_Records for the task_.
-- Opening Marker --
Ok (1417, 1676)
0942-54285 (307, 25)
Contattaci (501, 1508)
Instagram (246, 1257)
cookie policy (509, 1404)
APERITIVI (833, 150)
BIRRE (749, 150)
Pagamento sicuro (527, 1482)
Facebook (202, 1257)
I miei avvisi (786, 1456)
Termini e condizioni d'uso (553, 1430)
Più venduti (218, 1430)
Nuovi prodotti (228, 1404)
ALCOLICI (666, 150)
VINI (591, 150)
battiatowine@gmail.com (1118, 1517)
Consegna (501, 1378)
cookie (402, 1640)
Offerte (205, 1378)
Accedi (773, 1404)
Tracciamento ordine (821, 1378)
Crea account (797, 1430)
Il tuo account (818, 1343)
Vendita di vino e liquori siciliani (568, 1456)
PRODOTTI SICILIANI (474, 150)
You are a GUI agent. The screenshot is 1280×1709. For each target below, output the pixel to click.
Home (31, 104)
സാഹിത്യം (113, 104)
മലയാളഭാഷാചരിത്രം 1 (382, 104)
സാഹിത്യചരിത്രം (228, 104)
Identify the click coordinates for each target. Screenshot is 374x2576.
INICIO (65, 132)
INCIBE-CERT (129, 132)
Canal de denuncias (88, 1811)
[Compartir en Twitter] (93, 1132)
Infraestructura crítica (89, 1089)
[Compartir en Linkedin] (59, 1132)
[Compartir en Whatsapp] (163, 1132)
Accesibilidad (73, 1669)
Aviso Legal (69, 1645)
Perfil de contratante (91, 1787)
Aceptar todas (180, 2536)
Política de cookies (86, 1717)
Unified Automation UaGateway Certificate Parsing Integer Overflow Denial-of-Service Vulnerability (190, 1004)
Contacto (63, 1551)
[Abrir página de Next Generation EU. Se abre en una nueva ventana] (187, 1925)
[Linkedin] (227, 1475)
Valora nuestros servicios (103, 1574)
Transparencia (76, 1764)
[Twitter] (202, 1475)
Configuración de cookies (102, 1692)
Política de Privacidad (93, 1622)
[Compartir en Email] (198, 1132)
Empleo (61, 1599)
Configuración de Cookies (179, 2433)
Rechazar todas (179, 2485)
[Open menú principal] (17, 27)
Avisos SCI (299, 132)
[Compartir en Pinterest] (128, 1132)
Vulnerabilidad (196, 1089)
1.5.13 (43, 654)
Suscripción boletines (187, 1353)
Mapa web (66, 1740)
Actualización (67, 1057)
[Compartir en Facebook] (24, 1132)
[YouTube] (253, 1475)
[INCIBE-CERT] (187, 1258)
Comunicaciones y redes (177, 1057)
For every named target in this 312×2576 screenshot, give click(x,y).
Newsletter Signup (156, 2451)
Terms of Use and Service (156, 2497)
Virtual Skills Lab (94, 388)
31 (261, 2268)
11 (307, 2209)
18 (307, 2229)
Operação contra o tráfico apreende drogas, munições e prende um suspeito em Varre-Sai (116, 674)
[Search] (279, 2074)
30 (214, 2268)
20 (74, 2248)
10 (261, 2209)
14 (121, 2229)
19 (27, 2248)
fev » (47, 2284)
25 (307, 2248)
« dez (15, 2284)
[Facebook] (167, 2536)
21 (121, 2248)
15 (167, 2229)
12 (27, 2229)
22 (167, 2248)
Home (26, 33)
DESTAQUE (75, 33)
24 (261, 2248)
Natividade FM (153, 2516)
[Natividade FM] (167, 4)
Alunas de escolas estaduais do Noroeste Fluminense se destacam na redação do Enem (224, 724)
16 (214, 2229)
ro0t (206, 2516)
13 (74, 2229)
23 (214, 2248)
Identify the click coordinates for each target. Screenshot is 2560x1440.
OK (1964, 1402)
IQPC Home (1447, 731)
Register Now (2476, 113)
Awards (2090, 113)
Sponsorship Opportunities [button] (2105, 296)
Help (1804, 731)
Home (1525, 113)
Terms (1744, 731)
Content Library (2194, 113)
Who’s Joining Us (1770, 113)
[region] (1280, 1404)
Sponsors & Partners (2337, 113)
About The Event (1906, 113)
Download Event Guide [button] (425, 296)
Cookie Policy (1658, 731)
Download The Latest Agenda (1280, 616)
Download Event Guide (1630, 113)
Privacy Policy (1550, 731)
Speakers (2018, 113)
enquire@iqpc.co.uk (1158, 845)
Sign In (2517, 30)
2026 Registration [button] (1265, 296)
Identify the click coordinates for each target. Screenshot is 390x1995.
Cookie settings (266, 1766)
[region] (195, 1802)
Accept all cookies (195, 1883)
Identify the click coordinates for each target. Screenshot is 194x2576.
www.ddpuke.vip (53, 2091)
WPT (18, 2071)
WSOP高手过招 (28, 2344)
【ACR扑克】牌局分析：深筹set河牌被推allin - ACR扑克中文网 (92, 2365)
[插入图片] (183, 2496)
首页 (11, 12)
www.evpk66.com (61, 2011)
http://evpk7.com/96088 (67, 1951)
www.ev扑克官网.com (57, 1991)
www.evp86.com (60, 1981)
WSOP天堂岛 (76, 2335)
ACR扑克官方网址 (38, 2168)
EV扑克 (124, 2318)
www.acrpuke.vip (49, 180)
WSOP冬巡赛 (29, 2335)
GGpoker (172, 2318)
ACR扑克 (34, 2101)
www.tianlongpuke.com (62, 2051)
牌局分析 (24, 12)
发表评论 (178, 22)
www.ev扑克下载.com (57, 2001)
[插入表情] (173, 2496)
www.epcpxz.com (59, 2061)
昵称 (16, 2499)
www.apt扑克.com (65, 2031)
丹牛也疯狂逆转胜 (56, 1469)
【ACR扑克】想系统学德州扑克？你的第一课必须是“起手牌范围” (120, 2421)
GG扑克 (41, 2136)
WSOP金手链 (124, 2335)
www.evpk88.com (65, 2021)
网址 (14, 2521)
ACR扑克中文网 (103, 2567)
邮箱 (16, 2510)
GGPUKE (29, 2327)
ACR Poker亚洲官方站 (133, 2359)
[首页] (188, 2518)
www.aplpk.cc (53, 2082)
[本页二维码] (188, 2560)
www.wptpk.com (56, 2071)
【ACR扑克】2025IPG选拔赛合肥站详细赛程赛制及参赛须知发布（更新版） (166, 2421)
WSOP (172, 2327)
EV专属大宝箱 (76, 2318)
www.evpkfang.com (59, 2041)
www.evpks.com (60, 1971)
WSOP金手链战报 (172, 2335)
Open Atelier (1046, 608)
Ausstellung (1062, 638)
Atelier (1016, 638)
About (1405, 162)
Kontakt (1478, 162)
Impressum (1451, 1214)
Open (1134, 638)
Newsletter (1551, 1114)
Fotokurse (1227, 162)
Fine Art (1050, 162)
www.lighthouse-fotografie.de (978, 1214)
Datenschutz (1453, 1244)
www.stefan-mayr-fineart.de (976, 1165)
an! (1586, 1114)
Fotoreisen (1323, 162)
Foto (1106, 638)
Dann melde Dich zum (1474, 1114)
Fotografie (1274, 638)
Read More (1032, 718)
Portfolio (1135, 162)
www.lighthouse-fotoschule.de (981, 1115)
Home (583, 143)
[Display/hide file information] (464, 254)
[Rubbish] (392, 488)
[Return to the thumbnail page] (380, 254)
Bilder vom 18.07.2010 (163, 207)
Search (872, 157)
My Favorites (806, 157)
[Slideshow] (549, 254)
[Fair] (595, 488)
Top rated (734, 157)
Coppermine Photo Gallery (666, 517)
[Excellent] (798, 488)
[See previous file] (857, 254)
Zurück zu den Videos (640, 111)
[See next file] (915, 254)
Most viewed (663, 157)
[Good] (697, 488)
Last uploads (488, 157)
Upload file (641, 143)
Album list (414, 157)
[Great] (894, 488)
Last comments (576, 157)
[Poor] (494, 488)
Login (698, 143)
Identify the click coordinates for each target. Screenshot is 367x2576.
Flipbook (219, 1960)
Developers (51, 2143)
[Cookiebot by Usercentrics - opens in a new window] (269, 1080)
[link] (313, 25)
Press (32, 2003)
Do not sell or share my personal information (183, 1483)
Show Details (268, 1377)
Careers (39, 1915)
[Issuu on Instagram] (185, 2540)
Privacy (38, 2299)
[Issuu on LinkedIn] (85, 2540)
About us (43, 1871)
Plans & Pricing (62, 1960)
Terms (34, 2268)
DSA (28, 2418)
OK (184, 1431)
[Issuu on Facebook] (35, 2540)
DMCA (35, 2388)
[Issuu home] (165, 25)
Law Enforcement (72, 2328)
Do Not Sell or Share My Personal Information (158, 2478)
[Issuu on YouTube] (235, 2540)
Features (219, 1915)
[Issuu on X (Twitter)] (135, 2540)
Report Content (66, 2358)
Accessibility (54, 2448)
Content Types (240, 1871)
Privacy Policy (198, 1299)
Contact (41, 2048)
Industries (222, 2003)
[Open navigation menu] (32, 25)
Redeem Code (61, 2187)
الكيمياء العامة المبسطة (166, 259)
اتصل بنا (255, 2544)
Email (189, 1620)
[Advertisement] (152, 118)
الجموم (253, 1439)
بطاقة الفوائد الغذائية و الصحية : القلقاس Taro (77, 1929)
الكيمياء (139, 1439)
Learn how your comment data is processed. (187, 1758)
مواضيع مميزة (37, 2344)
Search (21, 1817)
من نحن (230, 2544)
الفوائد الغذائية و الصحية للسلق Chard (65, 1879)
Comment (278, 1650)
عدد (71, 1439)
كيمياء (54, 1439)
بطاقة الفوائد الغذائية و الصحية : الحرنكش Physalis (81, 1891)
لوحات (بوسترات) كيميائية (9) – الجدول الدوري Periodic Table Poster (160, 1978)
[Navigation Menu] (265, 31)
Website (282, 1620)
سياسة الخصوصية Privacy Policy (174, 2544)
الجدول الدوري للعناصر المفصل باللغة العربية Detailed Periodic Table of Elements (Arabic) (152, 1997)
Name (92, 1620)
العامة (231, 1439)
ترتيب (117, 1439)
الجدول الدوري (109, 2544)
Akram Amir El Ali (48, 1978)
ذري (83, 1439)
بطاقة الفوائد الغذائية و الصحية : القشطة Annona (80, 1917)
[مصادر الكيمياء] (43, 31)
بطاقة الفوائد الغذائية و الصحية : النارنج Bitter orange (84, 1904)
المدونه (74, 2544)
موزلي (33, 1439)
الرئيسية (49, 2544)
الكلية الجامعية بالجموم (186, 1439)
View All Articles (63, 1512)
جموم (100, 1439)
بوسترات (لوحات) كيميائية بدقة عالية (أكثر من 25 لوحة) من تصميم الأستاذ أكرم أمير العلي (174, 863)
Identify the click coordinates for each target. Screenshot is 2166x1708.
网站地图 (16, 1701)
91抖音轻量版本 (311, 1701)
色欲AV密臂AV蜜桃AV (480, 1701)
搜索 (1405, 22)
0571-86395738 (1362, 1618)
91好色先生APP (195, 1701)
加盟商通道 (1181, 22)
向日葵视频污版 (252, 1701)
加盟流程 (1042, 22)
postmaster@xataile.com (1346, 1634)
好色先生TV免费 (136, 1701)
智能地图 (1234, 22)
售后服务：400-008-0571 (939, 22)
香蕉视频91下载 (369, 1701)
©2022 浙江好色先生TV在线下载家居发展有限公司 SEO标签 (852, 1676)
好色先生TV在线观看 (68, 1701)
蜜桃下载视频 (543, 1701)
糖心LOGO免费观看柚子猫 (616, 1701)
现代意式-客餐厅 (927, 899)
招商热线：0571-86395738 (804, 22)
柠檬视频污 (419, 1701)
-- Closing Marker --
Nothing but the lines above from the one containing "Consegna (501, 1378)" through the one containing "Contacto (63, 1551)" should appear in the answer, each repeated exactly.

_Solution for this exercise_.
Consegna (501, 1378)
cookie (402, 1640)
Offerte (205, 1378)
Accedi (773, 1404)
Tracciamento ordine (821, 1378)
Crea account (797, 1430)
Il tuo account (818, 1343)
Vendita di vino e liquori siciliani (568, 1456)
PRODOTTI SICILIANI (474, 150)
You are a GUI agent. The screenshot is 1280×1709. For each target below, output the pixel to click.
Home (31, 104)
സാഹിത്യം (113, 104)
മലയാളഭാഷാചരിത്രം 1 (382, 104)
സാഹിത്യചരിത്രം (228, 104)
Identify the click coordinates for each target. Screenshot is 374x2576.
INICIO (65, 132)
INCIBE-CERT (129, 132)
Canal de denuncias (88, 1811)
[Compartir en Twitter] (93, 1132)
Infraestructura crítica (89, 1089)
[Compartir en Linkedin] (59, 1132)
[Compartir en Whatsapp] (163, 1132)
Accesibilidad (73, 1669)
Aviso Legal (69, 1645)
Perfil de contratante (91, 1787)
Aceptar todas (180, 2536)
Política de cookies (86, 1717)
Unified Automation UaGateway Certificate Parsing Integer Overflow Denial-of-Service Vulnerability (190, 1004)
Contacto (63, 1551)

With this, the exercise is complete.